A crise do capitalismo faz com que um importante debate retorne com mais força: as limitações do próprio Fórum Social, ou seja, seu próprio caráter e existência. Quando nasceu, teve o potencial de influenciar e coordenar lutas e questionamentos políticos em escala planetária. Agora, há um questionamento que paira no ar: para que discutem e se reúnem as organizações sociais, políticas, sindicais e não-governamentais? Qual deve ser o papel dos movimentos sociais ao trocarem experiências com outros movimentos e militantes de outras regiões e países?
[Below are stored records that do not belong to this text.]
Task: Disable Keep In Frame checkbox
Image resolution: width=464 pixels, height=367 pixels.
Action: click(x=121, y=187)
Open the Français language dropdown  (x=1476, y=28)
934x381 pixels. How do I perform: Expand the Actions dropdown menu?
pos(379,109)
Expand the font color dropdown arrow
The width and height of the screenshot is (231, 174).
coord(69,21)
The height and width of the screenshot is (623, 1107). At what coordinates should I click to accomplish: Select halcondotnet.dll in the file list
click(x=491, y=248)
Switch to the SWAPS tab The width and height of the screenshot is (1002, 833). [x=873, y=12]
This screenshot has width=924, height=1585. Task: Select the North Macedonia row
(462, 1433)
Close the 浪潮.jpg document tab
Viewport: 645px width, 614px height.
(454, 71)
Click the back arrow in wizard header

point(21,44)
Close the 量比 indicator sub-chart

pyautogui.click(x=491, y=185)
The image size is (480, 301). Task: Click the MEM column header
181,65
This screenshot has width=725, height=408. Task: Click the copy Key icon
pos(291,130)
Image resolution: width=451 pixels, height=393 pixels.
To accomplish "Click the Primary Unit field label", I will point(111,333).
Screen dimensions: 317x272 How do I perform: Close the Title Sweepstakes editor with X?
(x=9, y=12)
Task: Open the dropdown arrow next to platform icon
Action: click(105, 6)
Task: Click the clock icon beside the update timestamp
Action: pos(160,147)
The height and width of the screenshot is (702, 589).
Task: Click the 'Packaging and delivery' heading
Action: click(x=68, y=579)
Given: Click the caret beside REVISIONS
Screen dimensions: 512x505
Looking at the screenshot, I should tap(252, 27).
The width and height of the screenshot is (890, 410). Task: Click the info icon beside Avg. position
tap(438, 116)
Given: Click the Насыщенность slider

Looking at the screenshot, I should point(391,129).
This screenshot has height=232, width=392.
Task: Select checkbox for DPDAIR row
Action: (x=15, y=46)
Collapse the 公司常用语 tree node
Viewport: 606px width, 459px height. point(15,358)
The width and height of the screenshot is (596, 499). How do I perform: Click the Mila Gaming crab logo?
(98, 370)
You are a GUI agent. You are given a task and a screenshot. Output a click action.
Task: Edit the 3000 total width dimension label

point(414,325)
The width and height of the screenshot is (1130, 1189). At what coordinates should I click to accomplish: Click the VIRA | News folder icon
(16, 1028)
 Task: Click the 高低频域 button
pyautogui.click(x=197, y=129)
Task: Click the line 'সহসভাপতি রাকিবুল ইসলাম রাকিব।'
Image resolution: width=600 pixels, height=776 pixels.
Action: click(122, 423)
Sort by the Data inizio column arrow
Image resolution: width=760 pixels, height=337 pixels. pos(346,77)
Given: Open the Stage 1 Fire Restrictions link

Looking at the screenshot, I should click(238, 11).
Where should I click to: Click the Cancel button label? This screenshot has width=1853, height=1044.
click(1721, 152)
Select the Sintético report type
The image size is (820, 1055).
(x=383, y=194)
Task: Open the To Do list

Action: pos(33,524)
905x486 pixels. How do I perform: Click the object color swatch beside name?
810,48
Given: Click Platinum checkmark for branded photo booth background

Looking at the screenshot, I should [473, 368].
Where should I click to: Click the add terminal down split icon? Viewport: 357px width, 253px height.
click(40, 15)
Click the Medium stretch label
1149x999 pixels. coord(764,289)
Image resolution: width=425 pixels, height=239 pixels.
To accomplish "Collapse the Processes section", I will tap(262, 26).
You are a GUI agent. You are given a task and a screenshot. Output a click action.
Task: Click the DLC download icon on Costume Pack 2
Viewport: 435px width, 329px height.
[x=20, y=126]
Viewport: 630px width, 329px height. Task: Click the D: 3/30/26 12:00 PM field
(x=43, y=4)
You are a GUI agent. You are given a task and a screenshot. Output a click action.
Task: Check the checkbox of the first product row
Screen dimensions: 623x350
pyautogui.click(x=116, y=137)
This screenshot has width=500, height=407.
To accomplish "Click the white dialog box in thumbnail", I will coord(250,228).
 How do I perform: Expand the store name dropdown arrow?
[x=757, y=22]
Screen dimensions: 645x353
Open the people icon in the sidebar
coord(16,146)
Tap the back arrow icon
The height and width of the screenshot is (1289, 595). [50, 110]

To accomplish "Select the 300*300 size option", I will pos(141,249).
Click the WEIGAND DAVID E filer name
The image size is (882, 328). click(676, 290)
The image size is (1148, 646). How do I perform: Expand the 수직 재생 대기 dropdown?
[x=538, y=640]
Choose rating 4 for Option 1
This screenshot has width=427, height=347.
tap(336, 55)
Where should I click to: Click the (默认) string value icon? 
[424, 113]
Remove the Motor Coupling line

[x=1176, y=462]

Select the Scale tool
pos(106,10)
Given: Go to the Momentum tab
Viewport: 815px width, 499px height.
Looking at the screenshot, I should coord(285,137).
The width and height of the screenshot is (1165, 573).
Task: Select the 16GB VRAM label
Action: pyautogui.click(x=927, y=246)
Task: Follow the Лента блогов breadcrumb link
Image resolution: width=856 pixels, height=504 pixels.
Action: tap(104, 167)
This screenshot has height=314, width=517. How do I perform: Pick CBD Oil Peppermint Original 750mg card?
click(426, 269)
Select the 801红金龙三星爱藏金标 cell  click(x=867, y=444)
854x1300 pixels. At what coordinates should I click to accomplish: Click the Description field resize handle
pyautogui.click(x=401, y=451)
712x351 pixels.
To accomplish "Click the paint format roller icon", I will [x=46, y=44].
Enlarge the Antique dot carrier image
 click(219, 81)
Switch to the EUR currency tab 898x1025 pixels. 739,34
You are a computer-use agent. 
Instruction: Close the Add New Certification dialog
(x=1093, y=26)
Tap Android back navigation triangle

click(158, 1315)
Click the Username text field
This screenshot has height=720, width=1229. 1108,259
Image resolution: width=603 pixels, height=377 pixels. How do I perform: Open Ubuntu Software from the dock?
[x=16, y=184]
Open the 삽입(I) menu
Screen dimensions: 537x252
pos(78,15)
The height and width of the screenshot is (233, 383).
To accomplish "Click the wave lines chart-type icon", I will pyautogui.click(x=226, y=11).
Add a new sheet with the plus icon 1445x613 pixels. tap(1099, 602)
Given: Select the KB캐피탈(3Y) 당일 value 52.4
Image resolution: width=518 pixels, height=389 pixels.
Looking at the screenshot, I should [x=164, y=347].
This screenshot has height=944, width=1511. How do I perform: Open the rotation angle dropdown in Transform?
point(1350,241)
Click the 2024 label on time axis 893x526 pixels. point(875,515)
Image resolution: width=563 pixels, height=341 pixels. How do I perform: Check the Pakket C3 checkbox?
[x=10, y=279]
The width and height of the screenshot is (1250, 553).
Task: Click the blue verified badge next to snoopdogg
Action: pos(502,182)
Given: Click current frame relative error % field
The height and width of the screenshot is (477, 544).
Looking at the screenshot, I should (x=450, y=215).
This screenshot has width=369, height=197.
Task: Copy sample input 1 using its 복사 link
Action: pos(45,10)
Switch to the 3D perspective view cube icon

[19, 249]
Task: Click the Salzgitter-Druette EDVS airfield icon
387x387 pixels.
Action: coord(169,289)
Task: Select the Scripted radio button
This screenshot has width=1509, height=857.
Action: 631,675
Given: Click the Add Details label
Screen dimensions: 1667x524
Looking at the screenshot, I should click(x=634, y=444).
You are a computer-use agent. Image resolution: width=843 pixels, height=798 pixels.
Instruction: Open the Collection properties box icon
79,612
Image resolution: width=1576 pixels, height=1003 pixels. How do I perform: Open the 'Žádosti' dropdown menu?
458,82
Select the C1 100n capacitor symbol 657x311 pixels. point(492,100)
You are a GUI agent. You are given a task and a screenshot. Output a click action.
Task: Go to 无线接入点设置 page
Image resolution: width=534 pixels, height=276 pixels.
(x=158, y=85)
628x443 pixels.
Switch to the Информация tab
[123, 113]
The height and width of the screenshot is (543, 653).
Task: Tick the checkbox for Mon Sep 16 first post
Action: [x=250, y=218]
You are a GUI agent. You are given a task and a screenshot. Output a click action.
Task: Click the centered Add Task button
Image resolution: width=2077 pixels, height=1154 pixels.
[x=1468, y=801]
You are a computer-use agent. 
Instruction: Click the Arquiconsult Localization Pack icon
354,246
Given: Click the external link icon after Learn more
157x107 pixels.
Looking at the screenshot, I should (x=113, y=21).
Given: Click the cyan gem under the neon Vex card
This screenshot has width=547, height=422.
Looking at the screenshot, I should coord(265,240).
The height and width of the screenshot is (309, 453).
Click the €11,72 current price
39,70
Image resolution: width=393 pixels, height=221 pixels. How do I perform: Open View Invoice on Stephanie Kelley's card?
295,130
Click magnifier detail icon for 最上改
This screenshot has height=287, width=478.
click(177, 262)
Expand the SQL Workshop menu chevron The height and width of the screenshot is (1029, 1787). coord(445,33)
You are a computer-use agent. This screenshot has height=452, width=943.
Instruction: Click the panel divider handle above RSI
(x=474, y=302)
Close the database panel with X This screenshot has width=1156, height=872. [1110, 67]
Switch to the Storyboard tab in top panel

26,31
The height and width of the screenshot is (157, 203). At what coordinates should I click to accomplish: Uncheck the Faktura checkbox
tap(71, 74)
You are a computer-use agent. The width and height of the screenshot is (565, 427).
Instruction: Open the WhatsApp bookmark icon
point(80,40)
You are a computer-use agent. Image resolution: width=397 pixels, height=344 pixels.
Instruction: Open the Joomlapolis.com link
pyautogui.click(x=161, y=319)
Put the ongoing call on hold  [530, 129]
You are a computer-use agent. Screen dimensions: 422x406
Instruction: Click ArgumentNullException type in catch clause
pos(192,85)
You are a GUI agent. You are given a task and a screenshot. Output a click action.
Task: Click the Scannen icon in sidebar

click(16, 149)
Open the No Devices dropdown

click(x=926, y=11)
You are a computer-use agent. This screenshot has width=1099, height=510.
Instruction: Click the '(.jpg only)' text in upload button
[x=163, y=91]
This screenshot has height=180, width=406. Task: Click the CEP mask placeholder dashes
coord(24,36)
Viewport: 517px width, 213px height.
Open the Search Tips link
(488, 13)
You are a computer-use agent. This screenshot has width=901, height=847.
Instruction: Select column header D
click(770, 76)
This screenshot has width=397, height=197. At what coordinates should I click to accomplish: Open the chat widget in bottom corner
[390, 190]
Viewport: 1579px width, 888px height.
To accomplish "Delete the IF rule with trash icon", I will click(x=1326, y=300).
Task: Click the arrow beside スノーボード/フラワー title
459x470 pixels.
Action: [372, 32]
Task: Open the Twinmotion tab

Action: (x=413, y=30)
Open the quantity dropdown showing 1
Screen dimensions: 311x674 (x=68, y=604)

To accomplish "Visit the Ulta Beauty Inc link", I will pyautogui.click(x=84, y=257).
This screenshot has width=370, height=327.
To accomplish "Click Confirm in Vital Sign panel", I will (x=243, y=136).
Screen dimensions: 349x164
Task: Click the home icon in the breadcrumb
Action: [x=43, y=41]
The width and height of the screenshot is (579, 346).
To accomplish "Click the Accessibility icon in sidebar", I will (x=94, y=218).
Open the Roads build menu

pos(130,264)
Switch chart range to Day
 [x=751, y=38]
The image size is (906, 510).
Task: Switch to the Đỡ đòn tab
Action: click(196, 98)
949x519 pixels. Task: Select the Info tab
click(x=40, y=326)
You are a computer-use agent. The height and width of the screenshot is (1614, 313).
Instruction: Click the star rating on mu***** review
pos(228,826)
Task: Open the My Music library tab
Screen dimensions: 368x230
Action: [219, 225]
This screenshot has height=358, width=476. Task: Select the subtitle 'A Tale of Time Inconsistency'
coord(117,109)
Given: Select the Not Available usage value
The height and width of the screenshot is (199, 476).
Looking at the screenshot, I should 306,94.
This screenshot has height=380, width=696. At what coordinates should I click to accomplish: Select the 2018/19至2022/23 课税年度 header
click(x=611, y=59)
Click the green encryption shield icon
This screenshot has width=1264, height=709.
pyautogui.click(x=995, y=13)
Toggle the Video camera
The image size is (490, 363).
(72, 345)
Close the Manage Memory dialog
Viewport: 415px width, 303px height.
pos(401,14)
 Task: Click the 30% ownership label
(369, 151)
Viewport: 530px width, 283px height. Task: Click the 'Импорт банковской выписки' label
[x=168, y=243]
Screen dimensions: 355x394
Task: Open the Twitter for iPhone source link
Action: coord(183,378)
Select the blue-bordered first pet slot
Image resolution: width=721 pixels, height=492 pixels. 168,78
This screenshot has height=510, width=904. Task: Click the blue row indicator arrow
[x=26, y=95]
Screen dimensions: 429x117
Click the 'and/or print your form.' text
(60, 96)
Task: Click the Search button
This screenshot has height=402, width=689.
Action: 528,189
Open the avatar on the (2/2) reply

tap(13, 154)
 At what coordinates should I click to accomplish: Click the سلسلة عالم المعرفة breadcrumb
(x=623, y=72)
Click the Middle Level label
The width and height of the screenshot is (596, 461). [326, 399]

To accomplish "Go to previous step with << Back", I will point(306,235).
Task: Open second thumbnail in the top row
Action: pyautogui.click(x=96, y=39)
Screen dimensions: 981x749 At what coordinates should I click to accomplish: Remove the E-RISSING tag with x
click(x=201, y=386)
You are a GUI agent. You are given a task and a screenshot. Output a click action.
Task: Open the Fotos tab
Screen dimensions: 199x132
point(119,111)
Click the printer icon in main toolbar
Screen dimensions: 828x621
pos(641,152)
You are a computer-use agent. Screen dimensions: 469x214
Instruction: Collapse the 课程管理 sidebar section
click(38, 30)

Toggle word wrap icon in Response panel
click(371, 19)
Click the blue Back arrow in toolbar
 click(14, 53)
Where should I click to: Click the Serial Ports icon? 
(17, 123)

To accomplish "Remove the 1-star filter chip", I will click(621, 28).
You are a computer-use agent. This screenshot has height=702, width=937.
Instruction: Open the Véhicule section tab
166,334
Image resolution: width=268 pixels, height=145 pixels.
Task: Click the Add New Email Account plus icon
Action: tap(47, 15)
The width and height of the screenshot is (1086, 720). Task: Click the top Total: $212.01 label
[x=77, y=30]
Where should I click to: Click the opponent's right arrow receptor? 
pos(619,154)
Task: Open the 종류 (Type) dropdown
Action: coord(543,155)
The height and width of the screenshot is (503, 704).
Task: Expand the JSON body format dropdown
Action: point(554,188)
O FSM surgiu em 2001, mas sua origem está ligada aos embates dos movimentos altermundialistas (ou antiglobalização, como são conhecidos pelos representantes do capital) de fins da década de 1990 e início dos anos 2000, a partir das mobilizações de Gênova e Seattle, entre outras, contra as instituições multilaterais que mantém e desenvolvem a dominação neoliberal no mundo: OMC, G-7, FMI, Banco Mundial, etc.

O FSM é, por excelência, o espaço dos chamados “novos” movimentos sociais. É avesso à idéia de sujeito histórico e da centralidade do proletariado na luta contra a superação do mundo burguês. O FSM representaria uma nova maneira de fazer política, em contraposição às práticas da chamada “velha esquerda”, que, em geral, é identificada com todas as correntes marxistas, tidas por eles como burocráticas, autoritárias e verticais.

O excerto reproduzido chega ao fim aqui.